Certaines les ont même revus à la hausse dernièrement. Chez la première banque citée en exemple, tout dépassement non autorisé donne lieu à un prélèvement de 275 DH TTC (220 auparavant). Chez la seconde banque, ces frais sont passés de 110 DH en 2014 à 120 DH TTC actuellement. On peut trouver des frais de dépassement moins élevés dans le secteur en fonction des banques (99 DH TTC pour tout dépassement de plus de 300 DH, 27 DH HT…). Tout comme on peut trouver des frais proportionnels au montant du dépassement non autorisé, comme c’est le cas chez cette autre banque française qui applique une commission de 5% sur le montant du dépassement. A noter que ces frais ne sont exigés que si l’agence demande une autorisation formelle du siège pour permettre le dépassement. Il arrive en effet, dans le cas d’un client privilégié, que le directeur d’agence permette le dépassement non autorisé sans en référer au siège, et dans ce cas aucun frais n’est supporté. Quoi qu’il en soit, ces taux d’intérêt et ces frais et commissions élevés peuvent en effrayer plus d’un. Par exemple, pour une autorisation de 10 000 DH, vous pouvez facilement vous retrouver avec des agios de 330 DH à la fin du trimestre si on suppose que le taux appliqué est de 12%.

Et hormis le taux d’intérêt et le coût des dépassements non autorisés, il existe des frais annexes relatifs à l’étude du dossier et à l’assurance. Ils varient en fonction des banques, mais l’on trouve généralement une charge de 100 DH par an pour la constitution du dossier et au moins la même somme pour l’assurance.

Les prix des packs en légère augmentation

C’est la raison pour laquelle les banques commencent de plus en plus à intégrer le découvert dans des packs. En fait, les packs sont à la mode en général car ils permettent aux clients de payer une somme fixe à une fréquence mensuelle ou trimestrielle, sans avoir à se soucier des frais qu’occasionneront leurs différentes opérations. Dans le cas du découvert, le recours aux packages devient d’autant plus avantageux.

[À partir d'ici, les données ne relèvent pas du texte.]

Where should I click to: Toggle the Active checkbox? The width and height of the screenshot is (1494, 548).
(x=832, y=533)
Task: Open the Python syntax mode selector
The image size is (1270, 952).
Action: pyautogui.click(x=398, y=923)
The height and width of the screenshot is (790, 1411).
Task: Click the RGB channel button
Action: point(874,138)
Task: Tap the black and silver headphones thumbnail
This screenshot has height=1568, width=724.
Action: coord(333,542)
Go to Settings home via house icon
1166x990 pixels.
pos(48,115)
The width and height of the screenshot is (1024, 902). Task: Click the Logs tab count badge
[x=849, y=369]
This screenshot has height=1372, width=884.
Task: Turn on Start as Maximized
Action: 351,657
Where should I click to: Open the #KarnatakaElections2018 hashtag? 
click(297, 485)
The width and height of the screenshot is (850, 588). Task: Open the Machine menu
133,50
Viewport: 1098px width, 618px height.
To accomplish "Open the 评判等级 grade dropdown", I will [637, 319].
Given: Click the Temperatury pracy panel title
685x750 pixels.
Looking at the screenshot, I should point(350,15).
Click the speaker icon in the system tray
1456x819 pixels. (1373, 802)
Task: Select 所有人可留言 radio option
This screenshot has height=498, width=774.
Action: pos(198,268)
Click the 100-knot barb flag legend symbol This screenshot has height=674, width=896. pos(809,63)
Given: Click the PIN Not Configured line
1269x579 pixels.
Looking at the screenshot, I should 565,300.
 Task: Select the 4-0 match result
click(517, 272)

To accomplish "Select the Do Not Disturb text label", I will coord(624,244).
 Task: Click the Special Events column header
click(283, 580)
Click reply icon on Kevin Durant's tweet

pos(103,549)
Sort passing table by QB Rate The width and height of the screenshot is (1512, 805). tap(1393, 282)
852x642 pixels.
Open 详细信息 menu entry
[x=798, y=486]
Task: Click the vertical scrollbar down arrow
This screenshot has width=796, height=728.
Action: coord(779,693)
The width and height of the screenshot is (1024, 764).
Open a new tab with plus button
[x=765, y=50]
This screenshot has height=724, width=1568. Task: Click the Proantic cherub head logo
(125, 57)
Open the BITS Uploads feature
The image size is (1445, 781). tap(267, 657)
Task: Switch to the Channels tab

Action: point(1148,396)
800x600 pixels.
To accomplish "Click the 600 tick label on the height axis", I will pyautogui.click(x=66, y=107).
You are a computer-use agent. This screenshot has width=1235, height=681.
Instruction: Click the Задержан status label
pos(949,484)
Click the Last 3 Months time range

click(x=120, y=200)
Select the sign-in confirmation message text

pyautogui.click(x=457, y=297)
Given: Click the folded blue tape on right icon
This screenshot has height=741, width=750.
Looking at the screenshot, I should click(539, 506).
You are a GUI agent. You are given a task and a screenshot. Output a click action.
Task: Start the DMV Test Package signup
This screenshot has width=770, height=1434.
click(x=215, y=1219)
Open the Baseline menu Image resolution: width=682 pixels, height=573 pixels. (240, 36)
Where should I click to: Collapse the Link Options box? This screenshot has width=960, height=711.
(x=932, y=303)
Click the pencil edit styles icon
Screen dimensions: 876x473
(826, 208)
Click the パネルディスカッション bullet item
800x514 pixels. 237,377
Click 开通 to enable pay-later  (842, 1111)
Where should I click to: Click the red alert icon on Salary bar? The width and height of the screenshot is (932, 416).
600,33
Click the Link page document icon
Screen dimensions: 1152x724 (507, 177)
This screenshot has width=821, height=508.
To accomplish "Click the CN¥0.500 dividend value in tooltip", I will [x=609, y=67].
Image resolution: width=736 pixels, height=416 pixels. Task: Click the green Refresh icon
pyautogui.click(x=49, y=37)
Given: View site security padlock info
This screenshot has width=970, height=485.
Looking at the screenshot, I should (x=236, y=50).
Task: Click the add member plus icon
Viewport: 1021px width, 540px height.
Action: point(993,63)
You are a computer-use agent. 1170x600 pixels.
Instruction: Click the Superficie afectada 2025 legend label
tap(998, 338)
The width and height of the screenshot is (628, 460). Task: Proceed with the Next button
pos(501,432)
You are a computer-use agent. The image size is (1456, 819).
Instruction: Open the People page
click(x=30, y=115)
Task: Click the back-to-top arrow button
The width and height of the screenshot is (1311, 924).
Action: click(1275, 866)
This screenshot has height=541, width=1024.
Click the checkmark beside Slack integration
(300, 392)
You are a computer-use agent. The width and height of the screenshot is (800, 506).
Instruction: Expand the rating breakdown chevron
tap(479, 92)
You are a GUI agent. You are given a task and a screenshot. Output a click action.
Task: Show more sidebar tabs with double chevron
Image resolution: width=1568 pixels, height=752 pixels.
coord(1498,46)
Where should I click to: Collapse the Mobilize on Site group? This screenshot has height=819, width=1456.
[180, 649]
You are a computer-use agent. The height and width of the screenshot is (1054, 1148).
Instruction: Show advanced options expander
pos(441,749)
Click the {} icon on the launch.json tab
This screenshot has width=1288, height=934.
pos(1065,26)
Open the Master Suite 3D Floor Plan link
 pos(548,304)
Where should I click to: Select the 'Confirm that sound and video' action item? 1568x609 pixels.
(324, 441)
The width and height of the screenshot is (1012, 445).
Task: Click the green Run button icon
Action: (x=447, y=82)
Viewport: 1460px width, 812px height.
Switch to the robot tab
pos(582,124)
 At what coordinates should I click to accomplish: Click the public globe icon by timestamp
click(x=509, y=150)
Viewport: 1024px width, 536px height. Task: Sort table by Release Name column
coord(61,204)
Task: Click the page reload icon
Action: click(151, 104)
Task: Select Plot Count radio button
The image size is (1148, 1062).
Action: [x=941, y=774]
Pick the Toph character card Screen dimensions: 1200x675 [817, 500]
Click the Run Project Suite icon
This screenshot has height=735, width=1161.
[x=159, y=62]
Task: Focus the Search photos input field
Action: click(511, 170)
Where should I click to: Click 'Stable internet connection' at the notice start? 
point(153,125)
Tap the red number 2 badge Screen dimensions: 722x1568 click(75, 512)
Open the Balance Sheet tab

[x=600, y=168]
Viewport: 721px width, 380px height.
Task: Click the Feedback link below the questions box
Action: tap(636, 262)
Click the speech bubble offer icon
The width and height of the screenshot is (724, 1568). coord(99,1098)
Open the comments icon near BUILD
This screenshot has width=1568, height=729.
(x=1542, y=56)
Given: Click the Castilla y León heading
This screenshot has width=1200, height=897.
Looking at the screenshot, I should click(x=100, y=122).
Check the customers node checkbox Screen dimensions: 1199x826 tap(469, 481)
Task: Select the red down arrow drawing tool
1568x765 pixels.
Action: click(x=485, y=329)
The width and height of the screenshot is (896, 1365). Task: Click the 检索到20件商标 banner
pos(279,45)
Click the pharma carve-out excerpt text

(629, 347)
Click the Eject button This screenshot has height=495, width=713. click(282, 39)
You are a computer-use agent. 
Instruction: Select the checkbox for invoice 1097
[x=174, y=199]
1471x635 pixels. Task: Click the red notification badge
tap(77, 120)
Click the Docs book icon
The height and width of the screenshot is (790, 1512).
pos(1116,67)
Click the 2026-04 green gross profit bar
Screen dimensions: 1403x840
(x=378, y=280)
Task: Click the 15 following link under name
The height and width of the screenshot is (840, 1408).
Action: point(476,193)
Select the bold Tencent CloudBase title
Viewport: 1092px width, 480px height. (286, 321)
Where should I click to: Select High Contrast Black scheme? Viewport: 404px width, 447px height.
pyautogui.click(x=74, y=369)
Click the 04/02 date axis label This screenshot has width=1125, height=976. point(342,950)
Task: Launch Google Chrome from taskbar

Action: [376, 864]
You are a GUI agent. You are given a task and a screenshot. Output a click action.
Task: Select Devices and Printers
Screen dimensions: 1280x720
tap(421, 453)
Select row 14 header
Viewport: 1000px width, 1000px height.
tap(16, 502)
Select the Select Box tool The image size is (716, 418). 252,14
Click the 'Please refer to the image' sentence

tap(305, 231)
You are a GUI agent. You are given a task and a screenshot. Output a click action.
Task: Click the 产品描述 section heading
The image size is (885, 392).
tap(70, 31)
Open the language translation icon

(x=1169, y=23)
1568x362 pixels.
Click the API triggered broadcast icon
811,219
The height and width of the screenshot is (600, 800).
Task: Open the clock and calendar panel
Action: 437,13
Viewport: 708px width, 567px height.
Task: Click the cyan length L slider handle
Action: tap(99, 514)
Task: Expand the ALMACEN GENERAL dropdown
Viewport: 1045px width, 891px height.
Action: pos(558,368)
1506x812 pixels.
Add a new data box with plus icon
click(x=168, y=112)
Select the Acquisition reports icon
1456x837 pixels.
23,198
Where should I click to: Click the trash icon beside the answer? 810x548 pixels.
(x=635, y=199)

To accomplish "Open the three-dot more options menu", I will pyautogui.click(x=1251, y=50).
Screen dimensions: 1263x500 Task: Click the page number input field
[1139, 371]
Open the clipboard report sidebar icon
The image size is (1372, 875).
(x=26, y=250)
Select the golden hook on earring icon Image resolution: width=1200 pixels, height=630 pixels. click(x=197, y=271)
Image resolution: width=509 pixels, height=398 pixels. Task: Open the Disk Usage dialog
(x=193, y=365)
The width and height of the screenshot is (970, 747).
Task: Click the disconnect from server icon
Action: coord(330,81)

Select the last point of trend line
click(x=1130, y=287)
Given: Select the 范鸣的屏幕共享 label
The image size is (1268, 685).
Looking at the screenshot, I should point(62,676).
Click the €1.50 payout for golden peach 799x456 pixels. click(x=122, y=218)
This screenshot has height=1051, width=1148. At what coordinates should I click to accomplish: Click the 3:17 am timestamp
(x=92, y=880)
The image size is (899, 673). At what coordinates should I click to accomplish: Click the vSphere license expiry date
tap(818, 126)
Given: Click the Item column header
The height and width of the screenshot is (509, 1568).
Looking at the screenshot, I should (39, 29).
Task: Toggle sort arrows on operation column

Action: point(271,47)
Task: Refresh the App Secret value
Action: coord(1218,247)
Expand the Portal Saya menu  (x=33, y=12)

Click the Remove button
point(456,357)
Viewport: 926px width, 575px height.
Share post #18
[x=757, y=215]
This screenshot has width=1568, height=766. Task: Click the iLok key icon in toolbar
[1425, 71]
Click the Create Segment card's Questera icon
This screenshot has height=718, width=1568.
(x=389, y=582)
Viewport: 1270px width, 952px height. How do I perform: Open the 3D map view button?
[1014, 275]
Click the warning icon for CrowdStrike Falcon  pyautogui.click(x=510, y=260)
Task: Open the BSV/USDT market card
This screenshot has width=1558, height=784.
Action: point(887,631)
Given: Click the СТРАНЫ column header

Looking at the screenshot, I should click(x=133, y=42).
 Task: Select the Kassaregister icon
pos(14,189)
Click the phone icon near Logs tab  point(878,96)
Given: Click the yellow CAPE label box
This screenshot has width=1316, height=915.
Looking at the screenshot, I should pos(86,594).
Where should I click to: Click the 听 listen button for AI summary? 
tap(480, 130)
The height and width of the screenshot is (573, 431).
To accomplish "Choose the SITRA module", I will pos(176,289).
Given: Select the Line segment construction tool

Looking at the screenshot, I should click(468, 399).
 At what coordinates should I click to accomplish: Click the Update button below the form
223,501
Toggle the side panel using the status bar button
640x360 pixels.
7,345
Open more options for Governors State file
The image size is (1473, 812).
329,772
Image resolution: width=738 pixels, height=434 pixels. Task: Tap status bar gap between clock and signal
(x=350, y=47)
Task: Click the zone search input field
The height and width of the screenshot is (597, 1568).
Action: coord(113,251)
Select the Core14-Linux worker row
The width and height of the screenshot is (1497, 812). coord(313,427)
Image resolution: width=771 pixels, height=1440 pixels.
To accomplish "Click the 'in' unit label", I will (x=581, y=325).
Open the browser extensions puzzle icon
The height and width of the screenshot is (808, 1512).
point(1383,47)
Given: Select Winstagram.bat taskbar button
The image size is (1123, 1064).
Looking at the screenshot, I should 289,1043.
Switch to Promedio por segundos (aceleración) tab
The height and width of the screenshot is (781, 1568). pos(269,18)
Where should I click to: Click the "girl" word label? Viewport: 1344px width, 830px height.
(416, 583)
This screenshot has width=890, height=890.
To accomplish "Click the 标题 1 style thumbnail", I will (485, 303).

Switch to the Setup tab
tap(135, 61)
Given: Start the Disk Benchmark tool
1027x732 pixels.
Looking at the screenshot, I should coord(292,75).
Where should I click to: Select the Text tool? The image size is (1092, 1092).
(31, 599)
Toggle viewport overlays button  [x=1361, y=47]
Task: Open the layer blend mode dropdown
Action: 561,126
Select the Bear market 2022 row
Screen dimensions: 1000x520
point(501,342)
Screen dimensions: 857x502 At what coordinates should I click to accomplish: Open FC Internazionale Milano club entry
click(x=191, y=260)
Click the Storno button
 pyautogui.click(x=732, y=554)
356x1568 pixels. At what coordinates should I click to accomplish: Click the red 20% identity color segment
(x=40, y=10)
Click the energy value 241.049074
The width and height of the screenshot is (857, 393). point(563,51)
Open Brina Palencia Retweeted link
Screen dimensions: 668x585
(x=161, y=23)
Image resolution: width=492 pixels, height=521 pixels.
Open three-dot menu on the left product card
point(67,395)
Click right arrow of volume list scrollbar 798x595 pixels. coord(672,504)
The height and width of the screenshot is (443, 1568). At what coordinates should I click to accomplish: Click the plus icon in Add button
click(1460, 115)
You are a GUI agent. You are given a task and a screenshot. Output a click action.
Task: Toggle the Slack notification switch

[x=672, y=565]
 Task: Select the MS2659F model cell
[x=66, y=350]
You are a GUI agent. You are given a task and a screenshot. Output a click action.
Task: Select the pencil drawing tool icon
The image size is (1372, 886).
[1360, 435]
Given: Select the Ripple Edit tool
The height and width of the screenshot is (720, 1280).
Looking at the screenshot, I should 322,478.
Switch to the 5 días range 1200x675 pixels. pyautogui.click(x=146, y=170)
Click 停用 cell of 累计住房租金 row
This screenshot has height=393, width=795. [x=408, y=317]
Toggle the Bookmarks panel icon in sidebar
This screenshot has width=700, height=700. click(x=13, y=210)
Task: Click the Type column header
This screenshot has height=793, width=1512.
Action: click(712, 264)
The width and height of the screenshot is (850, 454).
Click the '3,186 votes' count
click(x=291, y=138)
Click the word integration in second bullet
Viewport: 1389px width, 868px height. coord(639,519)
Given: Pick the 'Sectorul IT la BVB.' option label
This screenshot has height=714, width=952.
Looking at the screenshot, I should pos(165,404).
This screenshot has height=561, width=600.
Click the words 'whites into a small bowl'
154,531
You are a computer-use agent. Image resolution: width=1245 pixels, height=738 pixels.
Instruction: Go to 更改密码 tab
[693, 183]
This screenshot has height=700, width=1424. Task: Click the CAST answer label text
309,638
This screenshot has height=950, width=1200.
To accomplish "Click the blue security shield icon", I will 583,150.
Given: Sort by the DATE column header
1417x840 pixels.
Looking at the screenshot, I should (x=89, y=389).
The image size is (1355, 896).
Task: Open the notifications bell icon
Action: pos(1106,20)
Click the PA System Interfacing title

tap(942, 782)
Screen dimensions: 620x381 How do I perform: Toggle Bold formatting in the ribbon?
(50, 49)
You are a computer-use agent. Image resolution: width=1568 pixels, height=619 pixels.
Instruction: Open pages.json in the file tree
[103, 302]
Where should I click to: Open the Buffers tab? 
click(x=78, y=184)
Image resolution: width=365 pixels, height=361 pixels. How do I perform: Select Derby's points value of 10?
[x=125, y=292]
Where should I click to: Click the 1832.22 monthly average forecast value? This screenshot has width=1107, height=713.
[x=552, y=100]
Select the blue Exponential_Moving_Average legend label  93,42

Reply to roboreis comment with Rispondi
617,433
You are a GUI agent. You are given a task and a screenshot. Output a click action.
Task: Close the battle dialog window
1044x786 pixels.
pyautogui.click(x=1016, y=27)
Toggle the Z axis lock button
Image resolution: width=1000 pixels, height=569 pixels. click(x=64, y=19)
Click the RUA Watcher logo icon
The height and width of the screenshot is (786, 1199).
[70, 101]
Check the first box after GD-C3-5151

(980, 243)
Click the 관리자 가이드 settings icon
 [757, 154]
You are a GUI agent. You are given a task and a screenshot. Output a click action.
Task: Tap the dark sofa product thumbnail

Chez la première banque donnée en exemple, la formule des packs en est encore à ses débuts. Une seule offre à destination des fonctionnaires est proposée. A 49 DH le mois, elle exonère la clientèle du paiement des intérêts débiteurs sur les dépassements autorisés. Par contre, les frais de 275 DH TTC en cas de dépassement non autorisé sont toujours exigés.

Chez une autre grande banque de la place, le découvert n’est carrément plus accessible si l’on ne souscrit pas à l’un des packs bancaires proposés. Ils coûtent entre 33 et 60 DH par mois pour les particuliers et vont jusqu’à 100 DH pour les professionnels. Ils permettent d’avoir jusqu’à 80% de son salaire en dépassement. Cela dit, le réseau de cette banque a reçu des instructions fermes pour ne plus accorder de dépassement non autorisé.

Chez les banques françaises, l’une d’elles facture ses packs entre 20 DH le mois pour la clientèle des jeunes et 162 DH pour la formule premium. Le montant du découvert peut aller de 50 à 80% du salaire. Une autre, pour un découvert pouvant atteindre 90% du salaire, applique des prix allant de 48 DH par trimestre (pack pour les jeunes) à 130 DH par trimestre (produit premium). Notons que ces tarifs ont subi une légère augmentation depuis ces derniers mois.